If you need further Brussels Sprouts inspiration, Great British Chefs have a great Christmas recipe by James Mackenzie:   http://www.greatbritishchefs.com/recipes/greens-walnut-butter-recipe

Obviously, if you need beery inspiration, please visit Brentwood Brewery.

Whilst the brewery fully endorses this freshly discovered Brussels and Lumberjack partnership, their plea is simple. Do consume Brussels Sprouts responsibly.  Large family gatherings, confined spaces, Brussels, Lumberjack … enough said. Boxing Day walk in the fresh air anyone?

Lumberjack 5.2% ABV

A strong, slightly sweet, full-bodied bitter traditionally brewed using English Fuggles and EKG hops. Has a round, hoppy finish.

Available in bottles and polypins.

Gold – SIBA East Region Best Strong Ale 2009

Silver – SIBA East Region Best Bottled Strong Ale 2013

www.brentwoodbrewing.co.uk

Brussels Sprouts

Brassica Oleracea Gemmifera:   are rich in many vitamins and minerals including Vitamin C, K, A and B as well as copper, calcium, potassium, iron, manganese and phosphorus.  With anti-oxidants, protein and dietary fibre they have many health benefits to offer.

 The UK consumes more sprouts than any other country in Europe. A third of annual UK sprout consumption is thought to take place during the Christmas period.

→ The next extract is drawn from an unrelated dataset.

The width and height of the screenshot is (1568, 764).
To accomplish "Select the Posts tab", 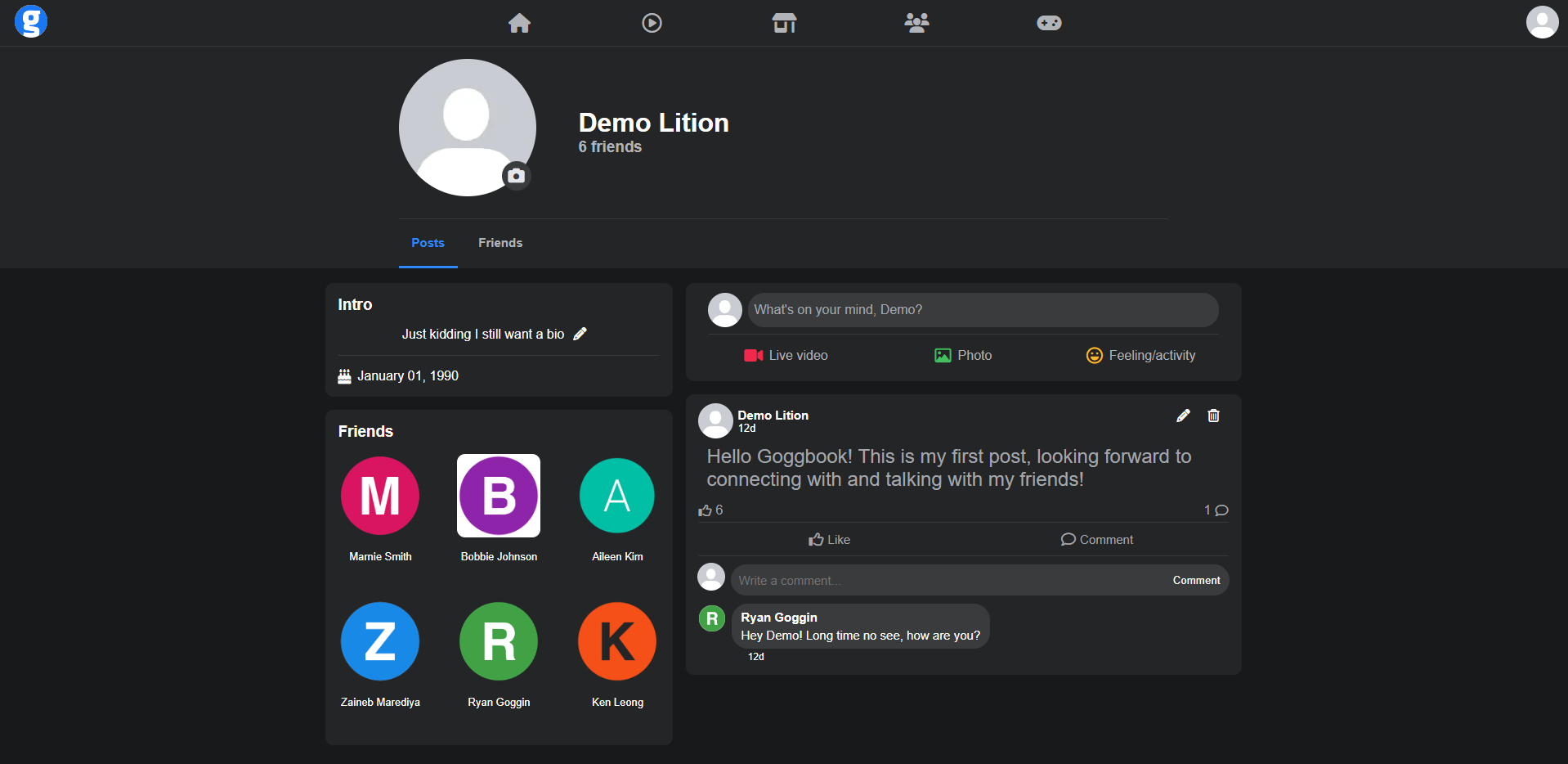I will (x=428, y=243).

Something else to noteBrussels Sprouts (often mis-spelled as Brussel sprouts) get their name from the capital city of Belgium due to their popularity and huge crop volumes grown in the country around the sixteenth century.  Thought to have originated in the Middle East, the Romans were credited with cultivating the forerunners to contemporary Brussels.